As the Conservatives face calls to make a pact with Farage's party at next year's general election, Osborne warned that voting for UKIP could hand power to the main opposition Labour party.
UKIP, he said, did not "have answers to the country's future".
Farage's party gained more than 120 seats in English councils in local elections Thursday and are widely expected to finish top when results from the European parliament vote are announced Sunday.
Farage has hailed the results as proof that his eurosceptic, anti-immigration party are "serious players".
Cameron once described UKIP members as "loonies and closet racists", but Osborne accepted that they could no longer be dismissed.
"We take very seriously the fact that people have voted UKIP. We respect that fact. We have to listen to people who voted UKIP. We have to listen to their anger and their anxiety," he told BBC radio.

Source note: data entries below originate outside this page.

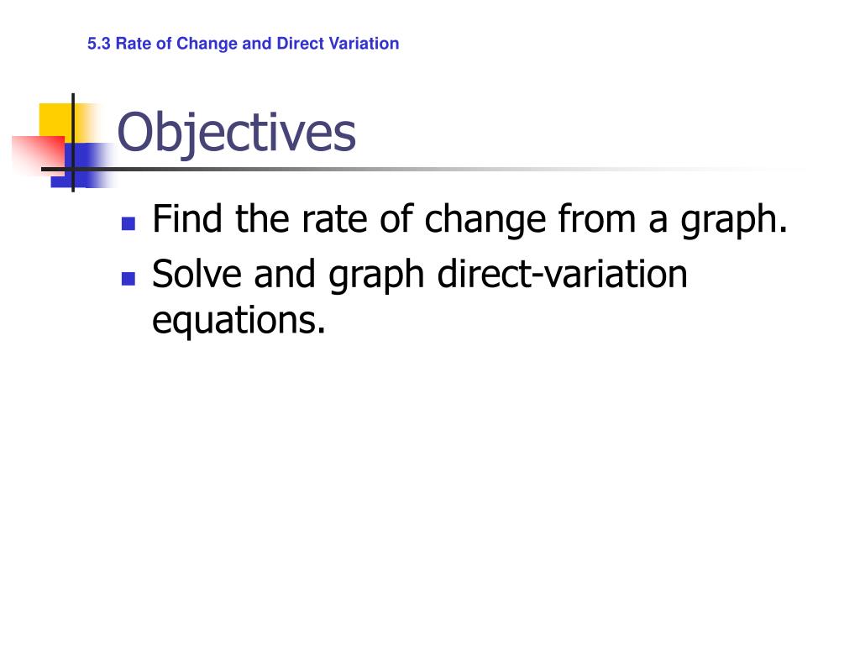
Task: Click '5.3' section number in header
Action: coord(99,44)
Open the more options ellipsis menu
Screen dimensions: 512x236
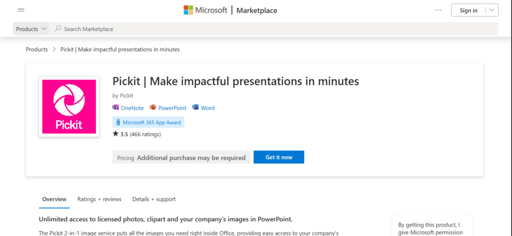click(439, 10)
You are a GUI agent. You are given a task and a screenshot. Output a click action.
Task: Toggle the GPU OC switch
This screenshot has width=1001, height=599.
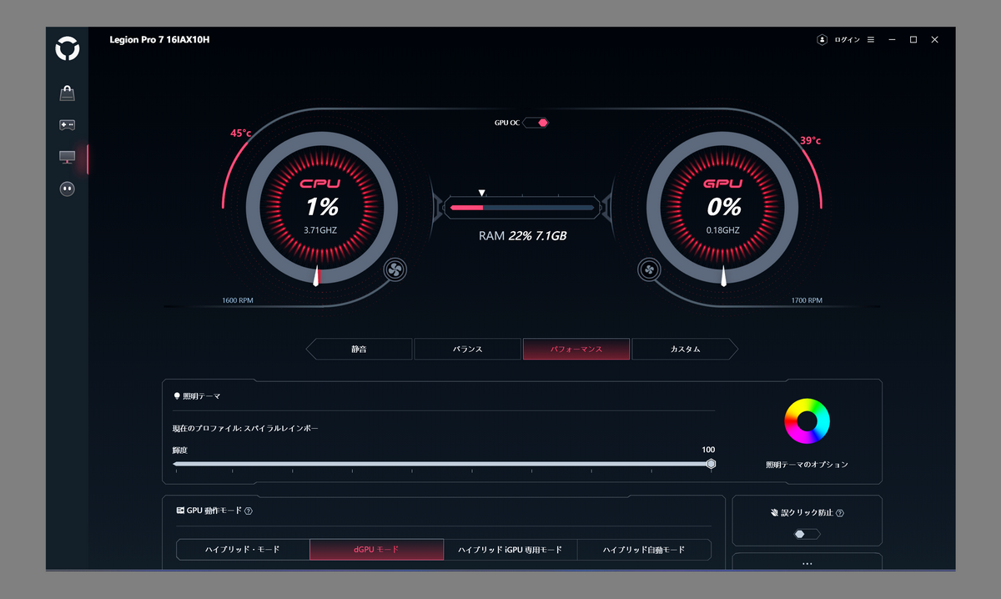536,123
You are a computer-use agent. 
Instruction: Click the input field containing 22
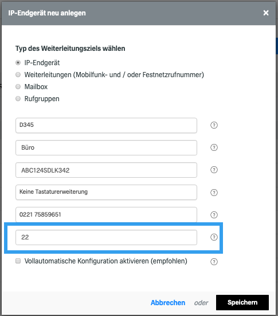(x=106, y=237)
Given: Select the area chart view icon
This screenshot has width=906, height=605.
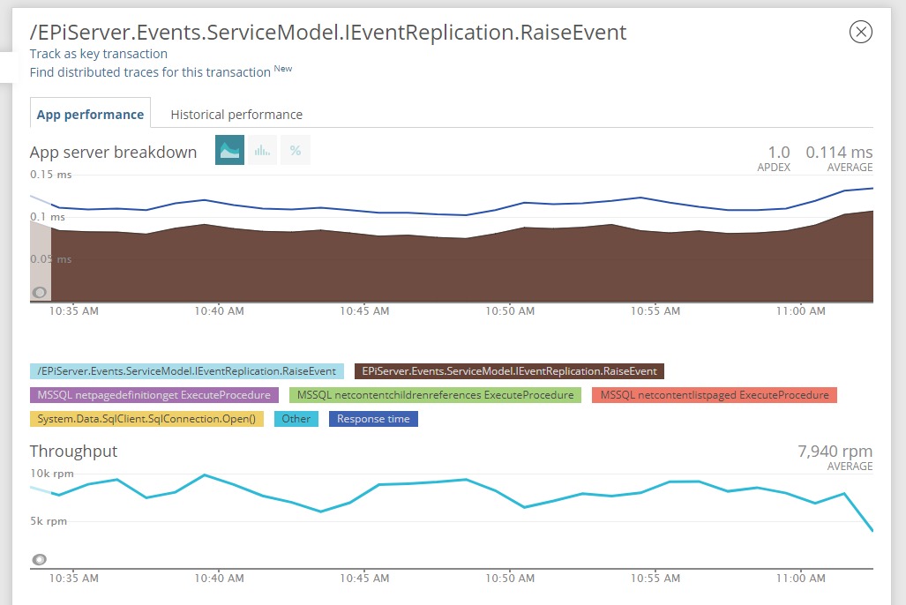Looking at the screenshot, I should 229,151.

Seizing on Farage's call for voters to use this week's elections to send a message to mainstream parties, Osborne said: "A general election is certainly not a 'free hit' -- people live with the consequences for years afterwards and there would be a very big difference between a Labour government and a Conservative government.
"The choice at the (general) election is do you want Ed Miliband and the Labour Party in Downing Street, or do you want David Cameron and the Conservatives in government?"
Despite UKIP's apparent success, BBC analysis of the results showed that the scale of the "earthquake" predicted by Farage is thrown into question by projections of national vote share which show that UKIP support had dropped since local elections last year from 23 percent to 17 percent.